You know how you have this opportunity to do something cool, but for whatever reason you chicken out, or you choke, or you second guess yourself and end up deciding it’s stupid? That’s how I feel right now.
I’m sitting in the Philadelphia airport, blogging because I’m irritated with myself and because our connecting flight to New York City has been delayed by an hour and fifteen minutes. I’m stuffed on a fat slice of Sbarro mushroom pizza and fountain Pepsi from the food court, listening to a very agitated New Yorker yell at the U.S. Airways rep over the flight delay, wondering why I didn’t just ask the kindly, 60-something-year-old man who sat beside me on the plane for five hours for a picture.

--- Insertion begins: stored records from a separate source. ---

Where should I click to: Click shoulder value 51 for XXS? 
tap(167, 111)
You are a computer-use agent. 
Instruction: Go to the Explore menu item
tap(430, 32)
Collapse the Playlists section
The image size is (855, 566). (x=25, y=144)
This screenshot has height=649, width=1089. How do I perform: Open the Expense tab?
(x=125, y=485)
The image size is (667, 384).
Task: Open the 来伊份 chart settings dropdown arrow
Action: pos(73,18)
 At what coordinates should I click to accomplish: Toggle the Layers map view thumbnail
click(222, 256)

After all, he would have said yes.
We talked for over two hours on the flight from Seattle to Philadelphia. I got schooled in classic rock and what it was like to have a hit album in the 1960’s. He confided he hadn’t done any vocal exercises in two days and has five straight days’ worth of shows coming up in Philly, the last leg of a spring/summer tour, before returning to his home country of England in two weeks. We chatted about the book he was reading that he complained was too intellectual for him (Jon McGregor’s If Nobody Speaks of Remarkable Things) and he regaled me with stories of life as a rock star and what it was like to record Odessey and Oracle at Abbey Road Studios in room 3, while The Beatles were next door in room 2 doing their thing.

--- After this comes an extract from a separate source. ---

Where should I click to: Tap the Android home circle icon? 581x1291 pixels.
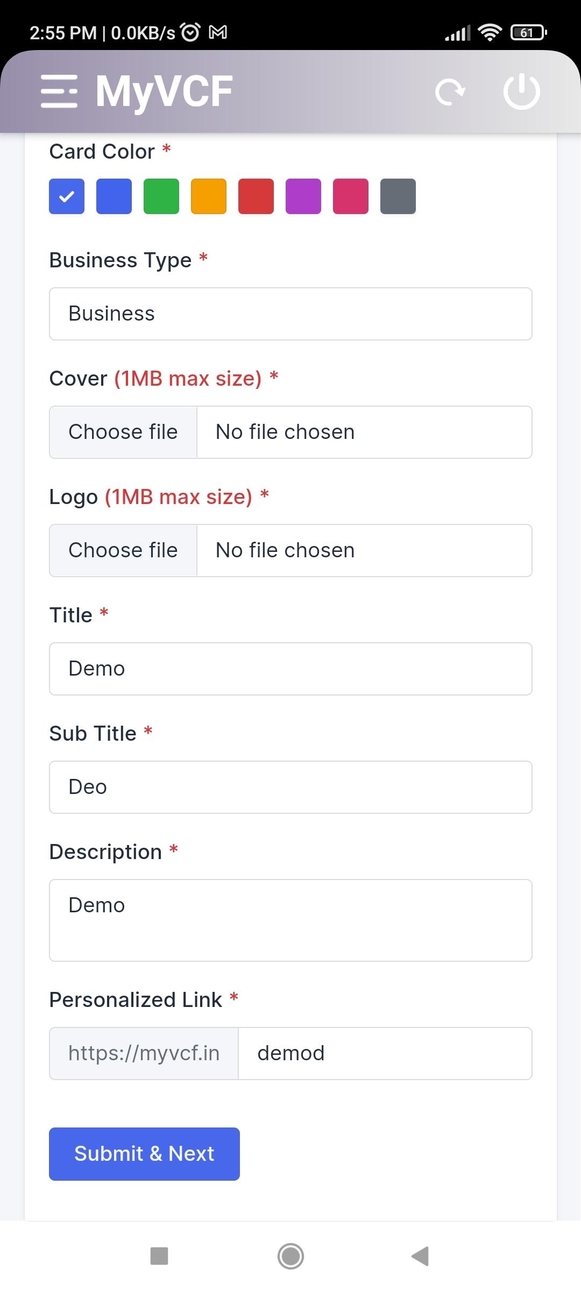click(x=291, y=1256)
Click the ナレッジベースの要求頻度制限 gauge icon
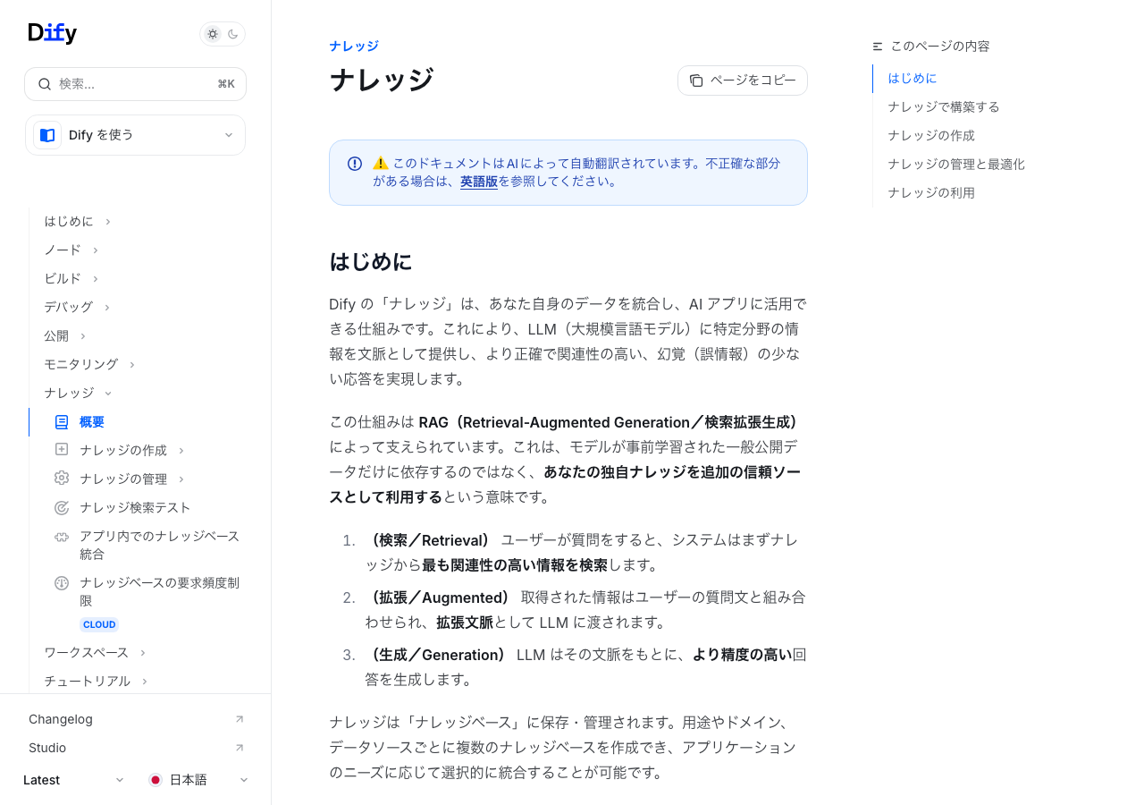 (62, 583)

He wasn’t quite Mick Jagger, but he said Mick’s a nice guy. His bandmate toured with Ringo Starr two years ago (who, incidentally, was sitting beside Steve). He asked me if I’d heard of Tom Jones and said he was a helluva funny guy. Plane rides are usually hideously boring for me, but not today’s. Because today I got to meet Colin Blunstone, lead singer of The Zombies.
Vaguely familiar, right? To this chick who’s just getting into classic rock, I had heard of The Zombies, but couldn’t quite place any of their songs. I surreptiously checked through my iPod to see if I had any downloaded. No such luck. And then he named off a couple of their hits, and I said, “SERIOUSLY? Like, way cool, dude!”

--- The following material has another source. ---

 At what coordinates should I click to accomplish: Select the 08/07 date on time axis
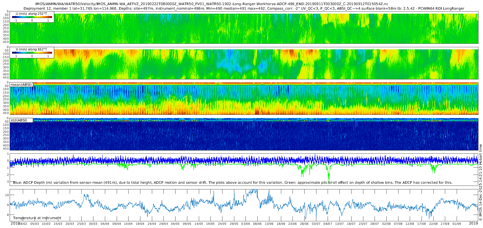328,224
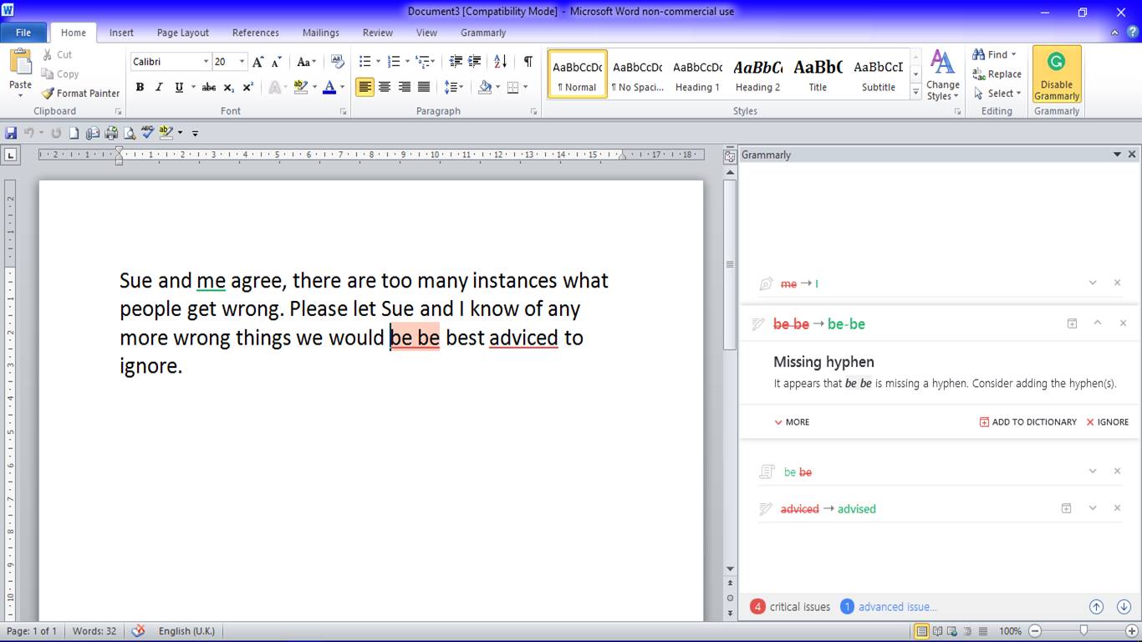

He laughed. Politely. And then offered to write down the names of their songs so I could download them from iTunes. I did not tell him I steal 99% of my music from LimeWire.
Colin didn’t seem to mind that he was a star before I was born, and he was happy to answer all my questions which I fired at him in scary succession. Maybe it’s the aging rock star thing, maybe he misses having women hanging all over him thinking he’s cool (and I wasn’t the only one – the lady beside me with the baby was making eyes at him, as was the pretty flight attendant who was overly attentive). But he was the epitome of graciousness, and I really wish I had asked for a damn picture. The camera was in my bag, the battery charged, the memory card empty.
Because it’s not every day you meet an artist who’s talented enough and lucky enough (and yes, both are required) to make his mark in the world.
Thanks, Colin, for the unexpected inspiration. And also for the lesson that you’re never too old to be a rock star.